Work instruction: I need every line that includes the word "agent" copied from the material.

── Dataset records ──

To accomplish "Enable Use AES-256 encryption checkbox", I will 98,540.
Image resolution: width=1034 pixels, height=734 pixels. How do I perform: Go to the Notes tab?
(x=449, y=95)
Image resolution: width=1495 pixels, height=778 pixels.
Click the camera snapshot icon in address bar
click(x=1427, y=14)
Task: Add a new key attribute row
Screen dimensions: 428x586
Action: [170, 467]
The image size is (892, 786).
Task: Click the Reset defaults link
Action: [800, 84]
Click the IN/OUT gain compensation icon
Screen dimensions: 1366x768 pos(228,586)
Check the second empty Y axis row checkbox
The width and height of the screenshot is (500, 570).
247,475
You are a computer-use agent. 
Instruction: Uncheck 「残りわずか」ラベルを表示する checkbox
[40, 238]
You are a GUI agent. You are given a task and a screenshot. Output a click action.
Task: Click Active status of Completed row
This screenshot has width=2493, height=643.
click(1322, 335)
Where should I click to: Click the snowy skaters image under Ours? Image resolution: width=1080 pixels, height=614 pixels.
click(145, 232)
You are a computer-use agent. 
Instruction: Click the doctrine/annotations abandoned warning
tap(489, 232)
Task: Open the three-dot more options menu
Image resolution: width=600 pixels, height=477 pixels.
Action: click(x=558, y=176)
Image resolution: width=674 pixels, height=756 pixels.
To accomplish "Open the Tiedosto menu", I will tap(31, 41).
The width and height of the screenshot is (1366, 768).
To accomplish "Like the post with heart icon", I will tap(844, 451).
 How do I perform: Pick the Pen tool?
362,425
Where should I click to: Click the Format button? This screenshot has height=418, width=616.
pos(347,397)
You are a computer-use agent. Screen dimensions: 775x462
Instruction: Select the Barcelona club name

───

Your response:
You are a computer-use agent. 
You are a GUI agent. You are given a task and a screenshot. Output a click action.
You are a computer-use agent. 
You are a computer-use agent. Screen dimensions: 775x462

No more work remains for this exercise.